The curtain opens for the next vicious round over Syria

The curtain opens for the next vicious round over Syria

The recent announcement that the U.S.-led coalition to defeat ISIS is working with the Syrian Democratic Forces (SDF) to establish and train a new “Border Security Force,” with a final force size of approximately 30,000, did not come out of the blue. Washington recalibrated the wording around the intended new local force, amid Ankara’s threats for a military incursion into the Kurdish-controlled Afrin region in northwest Syria. But it is unlikely that the whole project will be thrown away by President Donald Trump’s generals, who have been running the Syria show unchallenged.

It is not difficult to understand why the U.S. is continuing to partner with the People’s Protection Units (YPG), the Syrian branch of the designated Kurdistan Workers’ Party (PKK). Particularly important in this regard was Secretary of State Rex Tillerson’s Syria speech at Stanford University’s Hoover Institute on Jan. 17.

As much as Tillerson spoke about the fact that the Islamic State of Iraq and the Levant (ISIL) is not yet completely defeated in Syria and carries potential for a comeback just like al-Qaeda, Tillerson made it absolutely clear that now the principal reason for the U.S. to stay in Syria is to counter Tehran’s ambition to sustain a “Shia crescent” bridging Iran to Lebanon through to the Mediterranean.
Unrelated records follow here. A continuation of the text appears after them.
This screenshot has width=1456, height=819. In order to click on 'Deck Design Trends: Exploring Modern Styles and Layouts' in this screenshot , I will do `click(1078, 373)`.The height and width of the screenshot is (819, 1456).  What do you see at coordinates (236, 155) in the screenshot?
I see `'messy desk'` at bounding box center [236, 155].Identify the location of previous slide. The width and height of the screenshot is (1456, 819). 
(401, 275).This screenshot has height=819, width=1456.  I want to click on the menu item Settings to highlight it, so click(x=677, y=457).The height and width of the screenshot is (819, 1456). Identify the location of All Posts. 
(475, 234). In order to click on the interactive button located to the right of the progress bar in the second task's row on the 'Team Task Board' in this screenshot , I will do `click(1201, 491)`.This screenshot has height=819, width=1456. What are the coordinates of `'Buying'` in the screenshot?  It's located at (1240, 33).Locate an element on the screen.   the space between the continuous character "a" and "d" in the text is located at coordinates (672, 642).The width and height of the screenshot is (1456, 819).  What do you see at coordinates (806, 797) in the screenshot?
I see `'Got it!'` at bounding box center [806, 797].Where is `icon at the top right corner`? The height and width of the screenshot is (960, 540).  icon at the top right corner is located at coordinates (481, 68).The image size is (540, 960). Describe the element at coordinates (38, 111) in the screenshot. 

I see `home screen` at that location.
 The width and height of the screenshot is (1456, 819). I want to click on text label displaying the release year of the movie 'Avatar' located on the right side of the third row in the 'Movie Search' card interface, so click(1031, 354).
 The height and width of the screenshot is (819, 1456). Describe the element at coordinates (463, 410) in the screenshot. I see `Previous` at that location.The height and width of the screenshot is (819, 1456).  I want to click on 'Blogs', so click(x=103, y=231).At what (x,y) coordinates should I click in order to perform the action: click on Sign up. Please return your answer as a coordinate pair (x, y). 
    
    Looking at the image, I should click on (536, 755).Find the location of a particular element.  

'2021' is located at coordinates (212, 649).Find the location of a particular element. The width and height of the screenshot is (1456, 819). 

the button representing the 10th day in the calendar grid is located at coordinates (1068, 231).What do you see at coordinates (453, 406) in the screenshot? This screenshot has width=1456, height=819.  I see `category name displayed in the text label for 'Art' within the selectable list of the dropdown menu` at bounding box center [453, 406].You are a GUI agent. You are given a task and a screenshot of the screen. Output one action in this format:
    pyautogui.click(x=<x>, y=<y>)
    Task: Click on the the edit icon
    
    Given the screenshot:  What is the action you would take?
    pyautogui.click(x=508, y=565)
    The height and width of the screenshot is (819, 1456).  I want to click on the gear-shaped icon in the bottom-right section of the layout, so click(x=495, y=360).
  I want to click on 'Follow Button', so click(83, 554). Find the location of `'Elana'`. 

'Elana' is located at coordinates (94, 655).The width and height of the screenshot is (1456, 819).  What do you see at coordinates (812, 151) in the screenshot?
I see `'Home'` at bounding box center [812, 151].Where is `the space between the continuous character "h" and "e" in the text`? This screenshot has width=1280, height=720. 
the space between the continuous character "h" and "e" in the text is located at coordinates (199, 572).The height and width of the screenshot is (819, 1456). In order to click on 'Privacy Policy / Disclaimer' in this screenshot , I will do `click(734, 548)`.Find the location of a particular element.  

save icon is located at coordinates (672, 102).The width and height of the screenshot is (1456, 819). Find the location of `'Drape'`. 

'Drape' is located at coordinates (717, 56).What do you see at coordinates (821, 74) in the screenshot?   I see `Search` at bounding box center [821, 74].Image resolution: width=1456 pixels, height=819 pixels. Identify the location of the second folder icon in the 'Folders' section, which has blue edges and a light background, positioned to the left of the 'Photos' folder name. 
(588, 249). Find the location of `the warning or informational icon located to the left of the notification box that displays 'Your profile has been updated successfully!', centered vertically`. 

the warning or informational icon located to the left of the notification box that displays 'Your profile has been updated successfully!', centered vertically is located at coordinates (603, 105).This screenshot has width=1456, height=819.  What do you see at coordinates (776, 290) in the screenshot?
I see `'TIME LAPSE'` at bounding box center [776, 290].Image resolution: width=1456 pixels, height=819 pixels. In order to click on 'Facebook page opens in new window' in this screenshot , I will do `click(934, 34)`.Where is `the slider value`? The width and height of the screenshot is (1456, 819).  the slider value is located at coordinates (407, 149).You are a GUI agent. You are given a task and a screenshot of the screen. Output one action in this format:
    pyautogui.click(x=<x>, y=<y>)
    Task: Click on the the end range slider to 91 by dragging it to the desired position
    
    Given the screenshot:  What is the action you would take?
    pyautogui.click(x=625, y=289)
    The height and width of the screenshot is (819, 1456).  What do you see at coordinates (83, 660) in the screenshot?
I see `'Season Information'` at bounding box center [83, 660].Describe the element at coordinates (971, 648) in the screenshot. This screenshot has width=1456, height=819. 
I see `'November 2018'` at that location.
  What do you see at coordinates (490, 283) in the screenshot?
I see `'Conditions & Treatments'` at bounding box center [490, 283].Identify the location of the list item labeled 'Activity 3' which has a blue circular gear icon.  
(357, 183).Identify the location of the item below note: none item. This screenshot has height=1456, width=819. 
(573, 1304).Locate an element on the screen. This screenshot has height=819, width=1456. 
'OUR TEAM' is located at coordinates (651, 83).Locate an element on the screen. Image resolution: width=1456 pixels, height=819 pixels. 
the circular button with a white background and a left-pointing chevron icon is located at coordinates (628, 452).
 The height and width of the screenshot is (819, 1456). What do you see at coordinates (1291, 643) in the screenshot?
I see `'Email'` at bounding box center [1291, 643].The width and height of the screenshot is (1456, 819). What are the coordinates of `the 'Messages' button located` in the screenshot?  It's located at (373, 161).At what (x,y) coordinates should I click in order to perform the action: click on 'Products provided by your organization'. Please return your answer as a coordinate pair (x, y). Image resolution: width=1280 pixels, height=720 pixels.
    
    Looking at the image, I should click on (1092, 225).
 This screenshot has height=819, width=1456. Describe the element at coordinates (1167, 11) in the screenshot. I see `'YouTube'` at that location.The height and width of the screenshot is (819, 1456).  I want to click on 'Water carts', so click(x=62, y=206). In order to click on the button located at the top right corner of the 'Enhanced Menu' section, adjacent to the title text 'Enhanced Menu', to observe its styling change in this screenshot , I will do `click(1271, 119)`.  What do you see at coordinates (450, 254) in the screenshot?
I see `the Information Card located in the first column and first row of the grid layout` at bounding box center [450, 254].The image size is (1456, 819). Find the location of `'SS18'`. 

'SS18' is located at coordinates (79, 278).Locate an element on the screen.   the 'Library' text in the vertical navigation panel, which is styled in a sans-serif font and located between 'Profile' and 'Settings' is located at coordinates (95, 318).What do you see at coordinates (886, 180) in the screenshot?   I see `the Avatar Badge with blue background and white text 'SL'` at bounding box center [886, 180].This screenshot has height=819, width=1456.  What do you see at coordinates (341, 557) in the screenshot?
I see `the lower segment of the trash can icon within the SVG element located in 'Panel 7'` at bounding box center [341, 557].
The U.S. considers this “Shia crescent” to be a tremendous threat to its interests in the Middle East, similar to Turkey’s fears of a “Kurdish corridor” eventually connecting the land-locked Iraqi Kurdistan to the Mediterranean.

As a result, even in the complete absence of ISIL or al-Qaeda, we should not expect the United States to be leaving Syria any time soon.

Washington’s goal to end the consolidation of the Shia crescent, which has de-facto emerged during the Syrian civil war, without tens of thousands of boots on the ground can only be achieved by relying on a continued partnership with the SDF, according to policy-makers in Washington.

In diplomatic exchanges, the Americans have been promising to the Turks that they would step up efforts to diversify representation inside the SDF, demoting the influence of fighters motivated by the ideology of jailed PKK leader Abdullah Öcalan. But whenever I talk to players or observers on the ground in Syria they all say that no real transformation is taking place inside the SDF to suggest that the command will not belong to the YPG at some point.

What makes this status quo an existential threat for Ankara is the fact that Kurdish fighters motivated by Öcalan’s ideology are currently on a fast track to some sort of political recognition in Syria, right on Turkey’s southern border.

Last week, a delegation of high-level representatives of the Turkey-backed Free Syrian Army (FSA) visited the U.S. capital. The Pentago-vetted Mutasim Brigade’s founder, Mustafa Sejari, explained to me that they were in Washington to ask the U.S. administration to re-start the CIA training programs to Syrian rebels, which have been cut off by Trump.

It was indeed fascinating to see the fighters who took part in Turkey’s Euphrates Shield Operation coming to Washington to try to persuade the Trump administration that they can now take part in fighting Iranian militias. But they could neither schedule a meeting at the White House nor incite any general interest in their cause in the U.S. capital. But on a personal level it was quite illuminating to listen to their honest accounts of the situation on the ground.

“Our priority is the Iranian Hezbollah militias, not the YPG. We believe that if we still have al-Assad in power and the Iranian militias in the field, it doesn’t matter if the PYD or others are the main power in Haseke or Raqqa. But if we solve the problem with al-Assad and the Iranian militias then we can fix all other problems,” said Osama Abu Zeid, who was the spokesman of the Syrian opposition during the Astana process.

So while Ankara has been sending strong signals for an Afrin offensive, possibly together with FSA fighters, FSA legal advisor Abu Zeid presented a dramatically different approach regarding the group’s priorities. This is a neat reminder of the complicated nature of all these alliances in Syria.

Ankara this week set out on a tough mission to secure Russian support for a possible incursion into Afrin, almost in a quest to retaliate against the U.S. for sticking to the YPG as its main partner in Syria. As confirmed by Abu Zeid in our discussion, to the west of the Euphrates YPG fighters are supported by the Russians, while to the east of the Euphrates they are supported by the U.S.

According to Abu Zeid, Russian backing for the YPG was a game-changer on several occasions last year. I would like to believe that Turkish officials are now aware of the kind of swamp they may be pulled into through a deal with Moscow.